1.5. Naar aanleiding van het bezwaar van appellant heeft Argonaut op 11 april 2005 medisch advies uitgebracht aan het College. Aangegeven is dat appellant onder voorwaarden gebruik kan maken van collectief aanvullend vervoer. Onder meer is er extra aandacht nodig voor het vastzetten van de rolstoel. Geadviseerd wordt appellant in aanmerking te brengen voor AOV in combinatie met een vervoerskostenvergoeding (hierna: AOV+). Naar aanleiding van de verklaring van de longarts is opgemerkt dat appellant enige tijd buiten kan verblijven en zich buiten kan verplaatsen. De weersgevoeligheid brengt geen noodzaak voor gesloten buitenvervoer met zich mee. Ter beoordeling van de te treffen voorziening voor vervoer over de zeer korte afstand heeft de technisch ergonomisch adviseur van Argonaut in een aanvullende rapportage van 7 april 2005 aangegeven dat appellant niet in staat is gebruik te maken van een scootmobiel. Wel zou hij gebruik kunnen maken van een inrijcanta en een aangepaste auto. Ook zou hij gebruik kunnen maken van een elektrische rolstoel.
1.6. In reactie op het advies van 7 april 2005 heeft appellant onder meer aangegeven dat hij de elektrische rolstoel geen adequate voorziening vindt. In verband met zijn longaandoening kan hij daarmee niet lange tijd buiten verblijven, ook kan hij met deze rolstoel geen boodschappen doen. Gelet op de aanschafkosten van deze rolstoel is het bovendien niet de goedkoopste adequate voorziening.

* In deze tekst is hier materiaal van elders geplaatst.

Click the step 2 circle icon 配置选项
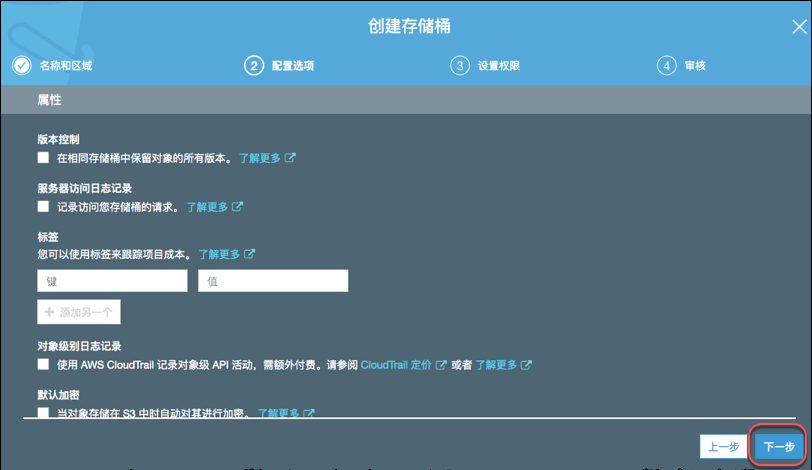Screen dimensions: 812x470 253,66
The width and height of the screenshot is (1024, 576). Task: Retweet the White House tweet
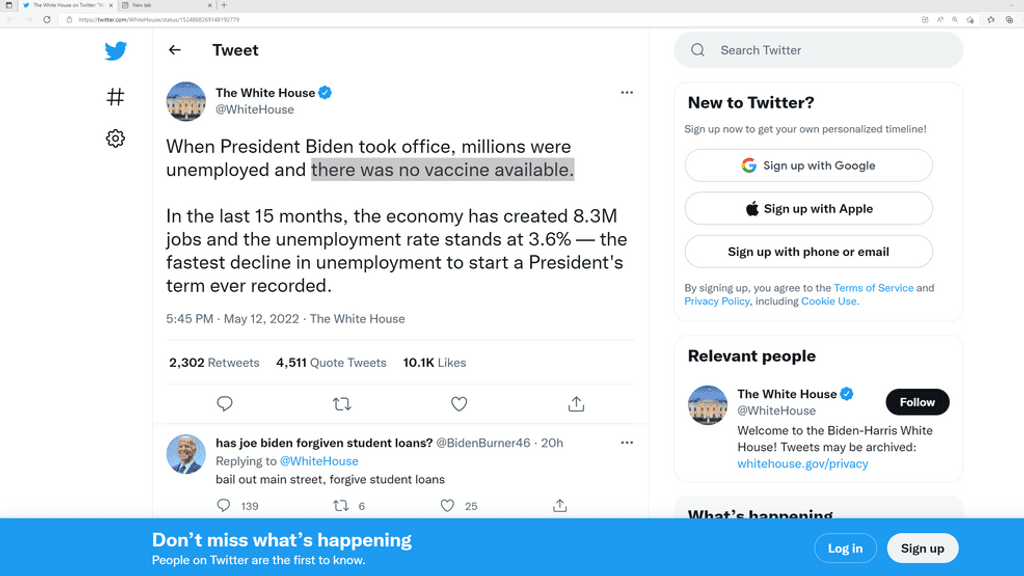[342, 404]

1.7. Bij besluit van 2 juni 2005 heeft het College, onder verwijzing naar het advies van Argonaut van 11 april 2005, het bezwaar van appellant tegen het besluit van 20 juli 2004 ongegrond verklaard. Hieraan ligt het standpunt ten grondslag dat appellant niet volledig afhankelijk is van een auto of een gesloten buitenwagen. In zijn dagelijkse vervoersbehoeften kan appellant voorzien door gebruikmaking van AOV in combinatie met de vervoerskostenvergoeding in de vorm van AOV+. Deze combinatie van voorzieningen wordt als goedkoopst adequaat aangemerkt. Daarbij is opgemerkt dat voor het vervoer buiten Amsterdam en het verlenen van mantelzorg de gemeente geen zorgplicht heeft.

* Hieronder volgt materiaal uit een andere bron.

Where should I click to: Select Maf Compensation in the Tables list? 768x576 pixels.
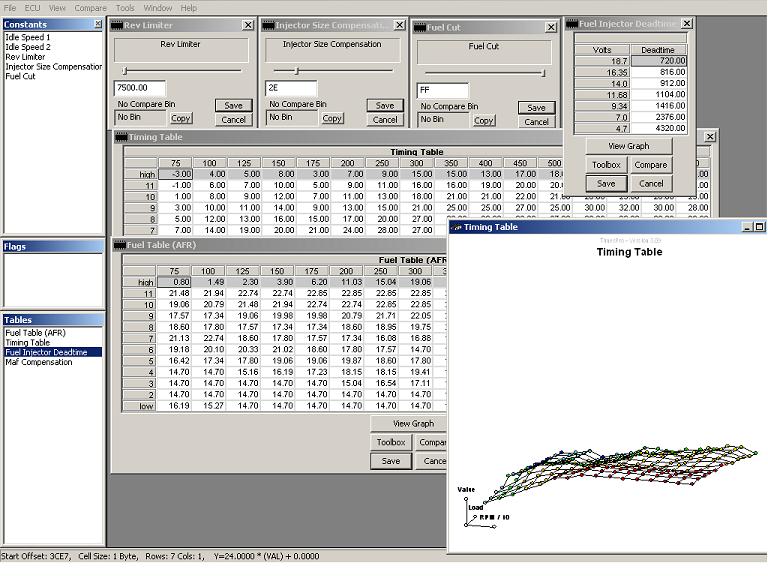tap(39, 362)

2. Bij uitspraak van 14 juli 2006 (kenmerk 05/2944) heeft de rechtbank Amsterdam het beroep tegen het besluit van 2 juni 2005 ongegrond verklaard. Hiertoe is overwogen dat de stelling van appellant dat zijn rolstoel niet kan worden vastgezet onvoldoende onderbouwd is en in een laat stadium is aangevoerd. Met het stellen van deze additionele eis heeft Argonaut aandacht aan dit aspect gegeven. De rechtbank acht een vergelijking van de kosten van de aangepaste auto met de combinatie van het AOV en een elektrische rolstoel niet aan de orde. Niet is gebleken dat appellant deze combinatie is aangeboden, dan wel voor hem is geadviseerd. Voorts overweegt de rechtbank dat het College zich blijkens het verweerschrift op het standpunt heeft gesteld dat appellant voor het vervoer over de zeer korte afstand in aanmerking kan komen voor de zogeheten Zeer Korte Afstands-vergoeding (hierna: ZKA-vergoeding).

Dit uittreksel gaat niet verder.